JEROME A. REED, ) ) Movant, ) ) v. ) No. 4:17-CV-00363-DGK ) (Crim. No. 4:14-CR-00313-DGK-1) UNITED STATES OF AMERICA, ) ) Respondent. )

ORDER DENYING § 2255 MOTION This habeas case arises out of Movant Jerome A. Reed’s guilty plea and 108-month sentence for being a felon in possession of a firearm, in violation of 18 U.S.C. § 922(g)(1) and 924(a)(2). Pending before the Court is Movant’s Motion under 28 U.S.C. § 2255 to Vacate, Set Aside, or Correct Sentence by a Person in Federal Custody (Doc. 1). On January 22, 2019, the Court heard evidence on Movant’s argument that his attorney was ineffective for not filing an appeal when requested or consulting with Movant about an appeal. Because Movant did not direct his counsel to file an appeal and because his counsel did consult with him about an appeal, the Court DENIES the motion and declines to issue a certificate of appealability. Background On July 6, 2014, a federal grand jury indicted Movant, charging him with one count of being a felon in possession of a firearm, in violation of 18 U.S.C. §§ 922(g)(1) and 924(a)(2). Movant initially pled guilty pursuant to a binding plea agreement. The Court held Movant’s plea agreement while awaiting the presentence investigation report (“PSR”). On February 18, 2015, the Court informed Movant that, in light of the PSR, the 72-month sentence in the plea agreement was not befitting. The Court then rejected the binding plea agreement, and Movant withdrew his plea of guilty. On September 17, 2015, Movant pled guilty without a written plea agreement.

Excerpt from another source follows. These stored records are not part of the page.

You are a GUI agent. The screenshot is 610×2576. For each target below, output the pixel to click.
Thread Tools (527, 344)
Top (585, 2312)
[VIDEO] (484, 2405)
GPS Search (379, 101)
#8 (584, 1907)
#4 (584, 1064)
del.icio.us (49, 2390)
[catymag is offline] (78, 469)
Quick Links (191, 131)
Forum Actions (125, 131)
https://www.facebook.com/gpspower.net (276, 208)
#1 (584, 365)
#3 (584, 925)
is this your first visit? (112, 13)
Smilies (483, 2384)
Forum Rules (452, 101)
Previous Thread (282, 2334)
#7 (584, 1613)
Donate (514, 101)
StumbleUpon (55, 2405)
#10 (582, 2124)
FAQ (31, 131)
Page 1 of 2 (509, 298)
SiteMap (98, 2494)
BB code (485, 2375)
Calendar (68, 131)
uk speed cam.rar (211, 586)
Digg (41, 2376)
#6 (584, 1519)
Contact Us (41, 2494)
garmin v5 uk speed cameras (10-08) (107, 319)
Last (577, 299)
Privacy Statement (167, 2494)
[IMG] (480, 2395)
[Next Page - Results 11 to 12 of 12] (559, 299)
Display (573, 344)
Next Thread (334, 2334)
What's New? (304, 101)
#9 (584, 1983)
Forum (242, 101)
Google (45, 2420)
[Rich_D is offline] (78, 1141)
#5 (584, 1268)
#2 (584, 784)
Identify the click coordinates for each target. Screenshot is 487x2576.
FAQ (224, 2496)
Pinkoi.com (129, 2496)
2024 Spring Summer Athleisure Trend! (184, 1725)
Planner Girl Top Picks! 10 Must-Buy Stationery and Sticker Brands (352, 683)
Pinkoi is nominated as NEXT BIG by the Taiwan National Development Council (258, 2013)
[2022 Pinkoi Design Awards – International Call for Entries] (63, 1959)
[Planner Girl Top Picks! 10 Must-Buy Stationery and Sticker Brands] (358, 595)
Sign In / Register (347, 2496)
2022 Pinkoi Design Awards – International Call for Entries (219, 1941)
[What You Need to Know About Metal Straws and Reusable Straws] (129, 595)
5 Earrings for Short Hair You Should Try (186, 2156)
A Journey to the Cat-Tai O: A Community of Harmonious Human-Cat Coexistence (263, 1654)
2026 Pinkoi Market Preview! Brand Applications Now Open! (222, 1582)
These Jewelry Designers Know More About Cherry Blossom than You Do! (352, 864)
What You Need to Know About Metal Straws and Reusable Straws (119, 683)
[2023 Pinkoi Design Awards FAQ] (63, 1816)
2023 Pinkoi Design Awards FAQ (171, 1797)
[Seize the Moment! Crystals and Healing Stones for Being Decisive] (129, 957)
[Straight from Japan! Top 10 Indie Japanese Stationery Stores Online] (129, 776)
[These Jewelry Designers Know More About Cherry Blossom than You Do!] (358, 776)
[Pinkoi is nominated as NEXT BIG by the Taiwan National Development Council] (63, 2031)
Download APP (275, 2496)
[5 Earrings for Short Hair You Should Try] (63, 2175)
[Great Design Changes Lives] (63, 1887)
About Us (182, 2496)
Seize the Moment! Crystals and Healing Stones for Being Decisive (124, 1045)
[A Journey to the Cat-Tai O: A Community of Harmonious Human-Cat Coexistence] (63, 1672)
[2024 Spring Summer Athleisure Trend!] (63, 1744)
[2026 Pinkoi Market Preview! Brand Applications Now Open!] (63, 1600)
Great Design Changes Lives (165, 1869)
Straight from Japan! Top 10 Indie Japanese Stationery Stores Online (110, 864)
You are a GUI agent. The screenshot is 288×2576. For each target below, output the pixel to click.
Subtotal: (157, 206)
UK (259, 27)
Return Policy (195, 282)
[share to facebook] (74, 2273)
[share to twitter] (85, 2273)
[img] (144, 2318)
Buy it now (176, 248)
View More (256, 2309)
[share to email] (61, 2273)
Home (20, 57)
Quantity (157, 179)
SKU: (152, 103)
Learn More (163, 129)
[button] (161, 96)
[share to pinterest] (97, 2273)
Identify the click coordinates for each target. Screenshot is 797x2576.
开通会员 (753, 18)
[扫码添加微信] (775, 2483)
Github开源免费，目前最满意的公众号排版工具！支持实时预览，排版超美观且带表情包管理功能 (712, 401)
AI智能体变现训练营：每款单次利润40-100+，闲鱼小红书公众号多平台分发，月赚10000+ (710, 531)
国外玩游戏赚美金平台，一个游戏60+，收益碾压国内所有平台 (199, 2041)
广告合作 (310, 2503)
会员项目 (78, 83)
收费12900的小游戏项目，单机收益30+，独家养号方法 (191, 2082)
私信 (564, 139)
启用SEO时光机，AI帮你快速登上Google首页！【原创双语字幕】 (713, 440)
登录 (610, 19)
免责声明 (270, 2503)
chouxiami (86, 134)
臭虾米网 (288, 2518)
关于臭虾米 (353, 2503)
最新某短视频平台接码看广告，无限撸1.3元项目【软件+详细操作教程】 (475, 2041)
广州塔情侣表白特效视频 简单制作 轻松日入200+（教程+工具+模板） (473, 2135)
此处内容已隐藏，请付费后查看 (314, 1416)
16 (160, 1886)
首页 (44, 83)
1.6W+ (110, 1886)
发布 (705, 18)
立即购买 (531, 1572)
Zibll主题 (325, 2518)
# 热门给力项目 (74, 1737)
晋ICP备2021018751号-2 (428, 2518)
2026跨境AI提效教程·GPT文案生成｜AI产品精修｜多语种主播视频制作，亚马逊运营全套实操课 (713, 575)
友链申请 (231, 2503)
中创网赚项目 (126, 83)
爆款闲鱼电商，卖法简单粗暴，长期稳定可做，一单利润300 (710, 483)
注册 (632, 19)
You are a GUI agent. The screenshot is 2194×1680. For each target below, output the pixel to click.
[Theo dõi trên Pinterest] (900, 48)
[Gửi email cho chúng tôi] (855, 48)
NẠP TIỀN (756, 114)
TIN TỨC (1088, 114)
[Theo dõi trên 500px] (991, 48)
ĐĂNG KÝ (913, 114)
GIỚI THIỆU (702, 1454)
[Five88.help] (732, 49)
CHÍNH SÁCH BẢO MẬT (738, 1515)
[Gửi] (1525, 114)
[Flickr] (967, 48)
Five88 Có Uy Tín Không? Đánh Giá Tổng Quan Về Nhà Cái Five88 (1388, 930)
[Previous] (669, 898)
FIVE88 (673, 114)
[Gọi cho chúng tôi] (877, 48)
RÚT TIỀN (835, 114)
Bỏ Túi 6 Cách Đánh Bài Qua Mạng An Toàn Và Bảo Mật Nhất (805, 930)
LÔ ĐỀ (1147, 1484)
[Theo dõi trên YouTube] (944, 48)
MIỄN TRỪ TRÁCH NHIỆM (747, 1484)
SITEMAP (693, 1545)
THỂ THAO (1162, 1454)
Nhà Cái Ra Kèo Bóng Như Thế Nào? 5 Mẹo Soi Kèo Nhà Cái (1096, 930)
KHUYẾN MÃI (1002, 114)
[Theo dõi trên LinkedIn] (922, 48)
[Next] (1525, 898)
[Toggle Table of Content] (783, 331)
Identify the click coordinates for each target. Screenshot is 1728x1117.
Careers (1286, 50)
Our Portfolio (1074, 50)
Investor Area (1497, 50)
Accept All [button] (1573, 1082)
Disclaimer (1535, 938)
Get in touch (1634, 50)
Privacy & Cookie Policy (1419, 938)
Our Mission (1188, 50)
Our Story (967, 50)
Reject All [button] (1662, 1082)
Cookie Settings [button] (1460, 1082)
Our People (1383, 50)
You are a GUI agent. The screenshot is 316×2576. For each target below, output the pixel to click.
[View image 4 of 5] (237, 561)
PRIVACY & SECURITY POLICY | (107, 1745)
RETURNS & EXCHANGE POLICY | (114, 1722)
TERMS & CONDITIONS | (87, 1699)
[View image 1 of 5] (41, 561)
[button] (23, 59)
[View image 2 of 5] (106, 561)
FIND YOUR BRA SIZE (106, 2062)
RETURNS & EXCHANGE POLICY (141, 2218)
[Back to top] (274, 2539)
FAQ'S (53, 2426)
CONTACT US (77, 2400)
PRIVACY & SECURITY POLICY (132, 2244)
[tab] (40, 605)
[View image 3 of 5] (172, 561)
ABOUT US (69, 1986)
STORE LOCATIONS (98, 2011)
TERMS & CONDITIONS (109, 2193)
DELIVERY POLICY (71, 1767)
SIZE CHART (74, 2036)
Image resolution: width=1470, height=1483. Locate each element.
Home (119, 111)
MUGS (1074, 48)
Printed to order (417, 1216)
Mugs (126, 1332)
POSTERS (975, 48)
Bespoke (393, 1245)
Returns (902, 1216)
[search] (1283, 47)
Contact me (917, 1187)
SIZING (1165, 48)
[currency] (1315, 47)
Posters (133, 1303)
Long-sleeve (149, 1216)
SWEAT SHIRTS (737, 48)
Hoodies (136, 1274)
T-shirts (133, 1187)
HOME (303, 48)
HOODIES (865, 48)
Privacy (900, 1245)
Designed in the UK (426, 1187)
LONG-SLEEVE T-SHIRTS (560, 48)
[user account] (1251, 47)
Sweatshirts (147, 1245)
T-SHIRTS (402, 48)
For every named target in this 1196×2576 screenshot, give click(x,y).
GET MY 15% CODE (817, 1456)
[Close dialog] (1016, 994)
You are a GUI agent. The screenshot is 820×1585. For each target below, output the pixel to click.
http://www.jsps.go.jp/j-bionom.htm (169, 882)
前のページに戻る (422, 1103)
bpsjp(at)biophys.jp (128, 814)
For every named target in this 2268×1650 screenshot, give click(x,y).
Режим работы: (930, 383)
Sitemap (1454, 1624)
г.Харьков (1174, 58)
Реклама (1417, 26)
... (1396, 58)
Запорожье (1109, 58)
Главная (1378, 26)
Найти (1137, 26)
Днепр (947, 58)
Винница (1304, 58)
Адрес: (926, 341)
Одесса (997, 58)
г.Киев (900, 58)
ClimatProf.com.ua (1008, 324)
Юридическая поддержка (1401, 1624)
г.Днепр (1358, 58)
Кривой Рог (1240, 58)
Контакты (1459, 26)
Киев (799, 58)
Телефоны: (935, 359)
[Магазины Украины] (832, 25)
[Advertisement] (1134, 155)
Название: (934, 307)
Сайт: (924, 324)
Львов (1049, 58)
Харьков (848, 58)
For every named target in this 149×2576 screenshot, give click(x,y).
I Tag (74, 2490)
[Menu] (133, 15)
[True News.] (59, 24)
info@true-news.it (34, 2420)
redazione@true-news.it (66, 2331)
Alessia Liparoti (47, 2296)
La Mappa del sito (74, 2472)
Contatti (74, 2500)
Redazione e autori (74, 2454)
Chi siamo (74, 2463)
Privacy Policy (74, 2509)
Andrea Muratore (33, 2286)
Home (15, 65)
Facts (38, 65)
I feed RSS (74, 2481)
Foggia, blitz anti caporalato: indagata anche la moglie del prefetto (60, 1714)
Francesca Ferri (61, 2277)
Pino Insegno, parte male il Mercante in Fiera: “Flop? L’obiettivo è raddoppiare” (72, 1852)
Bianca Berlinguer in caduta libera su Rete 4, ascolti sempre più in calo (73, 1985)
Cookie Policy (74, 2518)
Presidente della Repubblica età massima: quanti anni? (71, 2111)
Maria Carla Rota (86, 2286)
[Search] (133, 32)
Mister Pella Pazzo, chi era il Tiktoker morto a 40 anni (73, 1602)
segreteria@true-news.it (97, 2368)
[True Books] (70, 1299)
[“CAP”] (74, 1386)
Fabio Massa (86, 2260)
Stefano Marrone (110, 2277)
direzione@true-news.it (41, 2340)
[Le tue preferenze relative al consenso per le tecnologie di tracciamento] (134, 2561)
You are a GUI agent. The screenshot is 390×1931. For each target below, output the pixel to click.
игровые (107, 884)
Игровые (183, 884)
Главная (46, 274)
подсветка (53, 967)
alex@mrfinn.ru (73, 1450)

An addendum to the PSR was filed, which contained Reed’s objection to the four-level enhancement for possessing a firearm in connection with another felony offense—possession of 27 Oxycodone

pills, a controlled substance, in an unlabeled prescription bottle. The Court sustained the objection because Movant had a prescription for the pills. On September 30, 2015, the Court found Movant’s Sentencing Guideline range was from seventy to eighty-seven months’ imprisonment but then imposed an upward variance after considering the sentencing factors under 18 U.S.C. § 3355(a). Ultimately, the Court sentenced Movant to 108 months’ imprisonment followed by a supervised release term of three years. The Court issued its final judgment on October 2, 2015. On February 22, 2016, Movant filed an untimely pro se notice of appeal, alleging his defense counsel (“Counsel”) neglected to file a notice of appeal despite telling Movant he would

do so. The Eighth Circuit then appointed Counsel to file a supplemental notice of appeal. Counsel did so, observing that his notes and memories from the date of sentencing did not reveal that his client had told him to file a notice of appeal. Counsel also later filed a substantive brief on behalf of Movant, arguing this Court imposed an unreasonable sentence. The Eighth Circuit dismissed the appeal as untimely. United States v. Reed, 678 Fed.Appx. 457 (8th Cir. Mar. 1, 2017). Movant, acting pro se, timely filed the pending § 2255 motion. The motion alleges his attorney was ineffective for failing to (1) file a notice of appeal and (2) discuss and consult with him regarding an appeal. The Court held an evidentiary hearing on January 22, 2019, to address Movant’s arguments. See Witthar v. United States, 793 F.3d 920, 923-24 (8th Cir. 2015). The Court appointed counsel to represent Movant at the hearing. Movant appeared and testified, as did Movant’s former defense attorney (“Counsel”). Standard

In a proceeding brought under 28 U.S.C. § 2255, the district court may “vacate, set aside or correct [a] sentence” that “was imposed in violation of the Constitution or laws of the United States.” To succeed on a claim of ineffective assistance of counsel, a movant must show “(1) trial counsel’s performance was so deficient as to fall below an objective standard of the customary skill and diligence displayed by a reasonably competent attorney, and (2) trial counsel’s deficient performance prejudiced the defense.” Armstrong v. Kemna, 534 F.3d 857, 863 (8th Cir. 2008) (citing Strickland v. Washington, 466 U.S. 668, 687-94 (1984)). Where the alleged ineffective assistance of counsel involves failing to file a notice of

appeal, the Strickland standard has been modified. “[C]ounsel’s failure to file a notice of appeal when so instructed by the client constitutes ineffective assistance of counsel for the purpose of § 2255.” Yodprasit v. United States, 294 F.3d 966, 969 (8th Cir. 2002) (internal quotations and citation omitted). Where this occurs, prejudice is presumed, so the Court need not conduct an analysis regarding the prejudice prong of the Strickland standard. Watson v. United States, 493 F.3d 960, 963-64 (8th Cir. 2007). Discussion Movant raises two grounds of ineffective assistance of counsel in this motion, namely, that his attorney failed to (1) file a notice of appeal and (2) discuss and consult with him regarding an appeal. Movant’s claims are without merit. I. Counsel was not ineffective in failing to file a notice of appeal.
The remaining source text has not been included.